■ Required work
Write out every line of the listing below, keeping each one unchanged.

>> begin Data extract

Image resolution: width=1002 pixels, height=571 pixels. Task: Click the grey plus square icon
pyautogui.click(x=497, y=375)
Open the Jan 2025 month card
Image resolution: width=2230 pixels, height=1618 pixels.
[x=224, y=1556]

>> end Data extract

■ Worked solution
Image resolution: width=1002 pixels, height=571 pixels. Task: Click the grey plus square icon
pyautogui.click(x=497, y=375)
Open the Jan 2025 month card
Image resolution: width=2230 pixels, height=1618 pixels.
[x=224, y=1556]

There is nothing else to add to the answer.